Gartner’ın açıkladığı analize göre tüm dünyada şirketlerin tedarik zinciri yönetiminde dijital teknolojileri kullanım oranı 2026 yılında yüzde 25’e ulaşacak. Yeni nesil dijital teknolojilerin kullanım alanlarının her geçen gün daha da genişlediğini belirten Dr. Erdem Erkul, “Lojistik teknolojileri, depo yönetimi, navlun yüklerini taşıma kapasitesi ile eşleştirme, uygun maliyetli rotalama benzeri uygulamalar ile uzak mesafeli tedarik zincirleri optimize edilebiliyor” ifadelerini kullandı. Tanıma teknolojilerinde son yıllarda yaşanan hızlı ilerleme yapay zeka desteği ile birleşerek çalışanların çok karmaşık üretim aşamalarını hata yapmadan tamamlamasına, verimlilikte artışa ve kalite kontrol süreçlerinin iyileşmesine olanak sağladığını da kaydetti.

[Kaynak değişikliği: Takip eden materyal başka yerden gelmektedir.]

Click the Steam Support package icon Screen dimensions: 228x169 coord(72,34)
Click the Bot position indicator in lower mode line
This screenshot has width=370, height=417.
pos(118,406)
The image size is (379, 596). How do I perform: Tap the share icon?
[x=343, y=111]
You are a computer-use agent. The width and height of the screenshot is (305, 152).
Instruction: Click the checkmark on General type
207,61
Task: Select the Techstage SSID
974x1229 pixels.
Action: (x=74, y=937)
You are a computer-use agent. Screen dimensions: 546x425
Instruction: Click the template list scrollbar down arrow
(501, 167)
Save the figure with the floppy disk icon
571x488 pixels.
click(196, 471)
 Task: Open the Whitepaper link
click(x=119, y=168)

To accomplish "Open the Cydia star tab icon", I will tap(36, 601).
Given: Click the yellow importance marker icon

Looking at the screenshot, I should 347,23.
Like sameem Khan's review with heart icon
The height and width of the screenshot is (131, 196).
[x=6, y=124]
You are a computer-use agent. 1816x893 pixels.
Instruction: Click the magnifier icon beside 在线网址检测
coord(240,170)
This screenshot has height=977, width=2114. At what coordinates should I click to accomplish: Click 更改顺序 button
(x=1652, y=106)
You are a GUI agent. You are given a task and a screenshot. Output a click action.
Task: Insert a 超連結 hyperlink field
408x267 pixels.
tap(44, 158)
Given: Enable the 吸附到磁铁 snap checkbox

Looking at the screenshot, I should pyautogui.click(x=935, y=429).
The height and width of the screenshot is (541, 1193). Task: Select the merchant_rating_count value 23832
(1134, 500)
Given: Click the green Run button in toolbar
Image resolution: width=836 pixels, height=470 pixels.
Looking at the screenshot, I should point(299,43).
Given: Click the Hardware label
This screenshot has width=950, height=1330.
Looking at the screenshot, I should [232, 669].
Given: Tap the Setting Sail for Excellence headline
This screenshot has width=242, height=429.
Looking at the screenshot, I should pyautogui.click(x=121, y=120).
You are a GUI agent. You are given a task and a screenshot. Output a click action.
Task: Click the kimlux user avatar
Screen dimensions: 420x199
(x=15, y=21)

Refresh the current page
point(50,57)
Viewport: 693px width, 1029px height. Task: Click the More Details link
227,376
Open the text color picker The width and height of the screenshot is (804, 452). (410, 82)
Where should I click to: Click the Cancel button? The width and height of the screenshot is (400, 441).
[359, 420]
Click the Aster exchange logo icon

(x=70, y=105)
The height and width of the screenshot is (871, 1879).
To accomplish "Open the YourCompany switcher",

Dijital ikizler sürecin optimizasyonunu sağlıyor

Firmaların tedarikçiler, satıcılar ve lojistik ortakları ile eş zamanlı planlama ekosistemleri oluşturmalarının öneminin arttığını vurgulayan Erdem Erkul, “Nesnelerin İnterneti (IoT) teknolojileri üretim süreçlerinin dijital ikizlerinin oluşturulmasını, böylece eş zamanlı olarak üretim tesisi planının, montaj ve istasyonların tasarımlarının simüle edilebilmesini sağlıyor. Bu şekilde üretim süreçleri optimizasyonu kolaylaşıyor” diye konuştu. Üç Boyutlu Simülasyonlar ve Metaverse uygulamaları ile de iş gücünün eğitimi, tasarım süreçleri ve ürünü müşteriyle buluşturma süreçlerinin hız kazandığından söz etti. Gelişen 3D yazıcı teknolojileri ile şirketlerin her geçen gün oldukça geniş bir yedek parça, yarı mamul veya mamul portföyünü üretebilme imkânı bulduğunu dile getiren Erkul, “Bu şekilde çok sayıda ve uzak mesafedeki tedarikçiye bağımlı olmaktan kurtularak üretim süreçlerini kısaltabiliyorlar. Firmaların bu eş zamanlı dijital ekosisteme ayak uydurması çok önemli. Ancak bu dönüşümün tek etapta bir seferde gerçekleşmesi zor. Öncelikli alanlar belirlenerek atılacak adımların tespit edilmesiyle her firma kendi ekosistemini oluşturabilir” şeklinde konuştu.